Rangga D. Fadillah, The Jakarta Post, Mentawai | Sat, 11/06/2010 11:32 AM | The Archipelago

For tens of Mentawai tsunami survivors being treated at two health centers, their suffering is far from over.

More than a week after the disaster struck on Oct. 25, over half of the tsunami survivors currently treated at the Sikakap district’s community health center and the district’s Protestant church suffer from respiration problems due to poor conditions.

Medical worker Samsul Hayat, a nurse at the church-turned medical post, said that many patients at
the health center and the church were evacuated from their refugee camps after showing symptoms of lung problems.

On Thursday teams at the medical posts found a patient who tested positive for pneumonia and another suspected of having tuberculosis (TB).

The two Sikakap district medical posts — the centers of relief operations for tsunami victims in Mentawai Islands regency in West Sumatra — were treating 32 patients with various kinds of diseases, from open wounds to severe fever.

On Sunday, a two-day-old baby was evacuated by a West Sumatera Police helicopter to a hospital in the province capital of Padang due to acute respiratory problems. The helicopter evacuated the baby and his mother because the Sikakap medical posts did not have the proper facilities to treat the baby.

The main causes of the outbreak of respiratory problems among patients were chilly nights and poor sanitation at refugee camps scattered near the 24 hardest-hit hamlets in the islands, Samsul said.

“The lack of doctors and medical workers at refugee camps has made things worse for sick people. Lack of treatment complicates their diseases,” he told The Jakarta Post while preparing medicine for patients at the church.

Another medical worker, Putri Linggogeni, said that one of her patients was in the water for about an hour after the tsunami devastated his hamlet, but he did not receive proper medical treatment because there was no doctor in the hamlet.

The patient had to be evacuated from his village to the medical post several days ago because of severe lung malfunction, she said.

Helemia, a 63-year-old patient at the church, suffered from respiratory problems after swallowing water when the tsunami swept his house in Muntei Baru-Baru hamlet.

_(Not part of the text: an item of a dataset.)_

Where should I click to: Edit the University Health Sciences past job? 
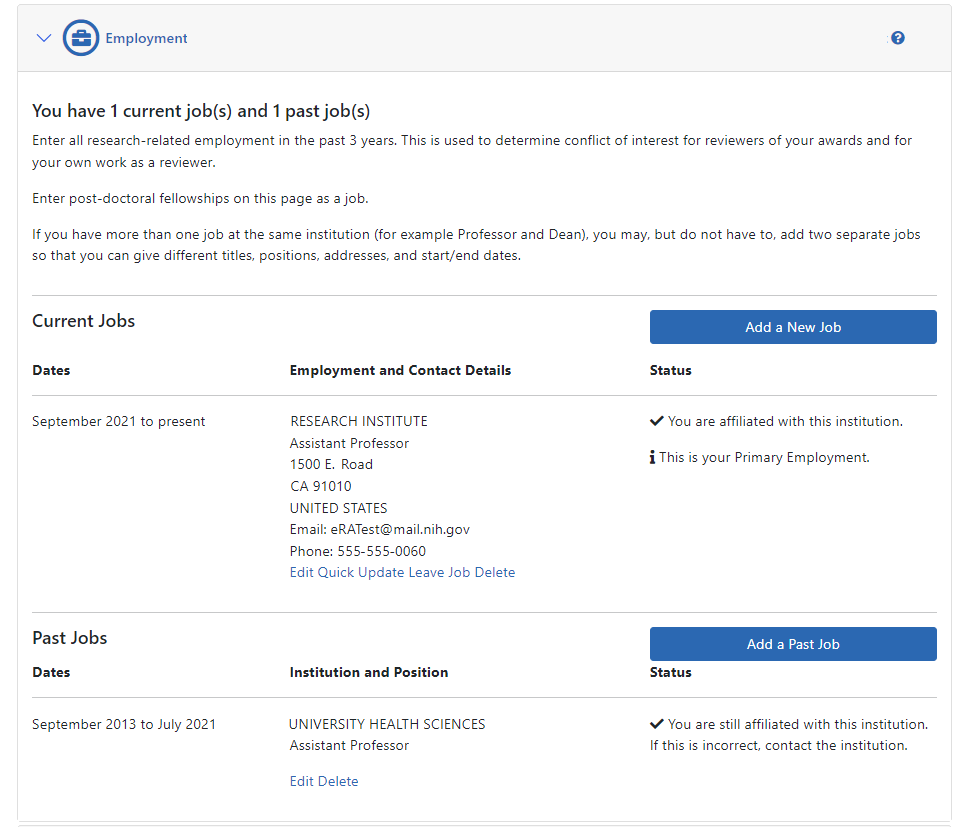[x=301, y=782]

“For the next two days, I slept under the sky, without a tent or blanket, with only soil and a rock to lean on,” he said through a translator at the medical post.

Food scarcity in tsunami-hit hamlets also increased the risk of the spread of diseases, as people faced with poor nutrition were not able to maintain antibodies to keep their bodies strong, she said.

To avoid the spread of lung diseases, such as pneumonia and TB, infected patients at the main medical posts should be treated in separate rooms, Samsul said, adding that this was necessary because some diseases spread through the air.

“We need an isolation room for patients with contagious diseases,” he emphasized.

However, the limited number of rooms at the medical posts did not allow the medical team to separate all patients, he said.

Data from the Sikakap district Disaster Mitigation Center shows the tsunami has claimed 437 lives as of Thursday, and the number of displaced people is still more than 14,000. The data also lists 62 others as still missing.

Storms and heavy seas have slowed distribution of aid to tsunami survivors. Distribution efforts have been completely reliant on helicopters as the sole means of reaching tsunami-affected coastal areas.

The government would distribute 130,000 tons of rice on Friday to tsunami survivors, Mentawai Islands regional government spokesman Sermon Sakerebau said.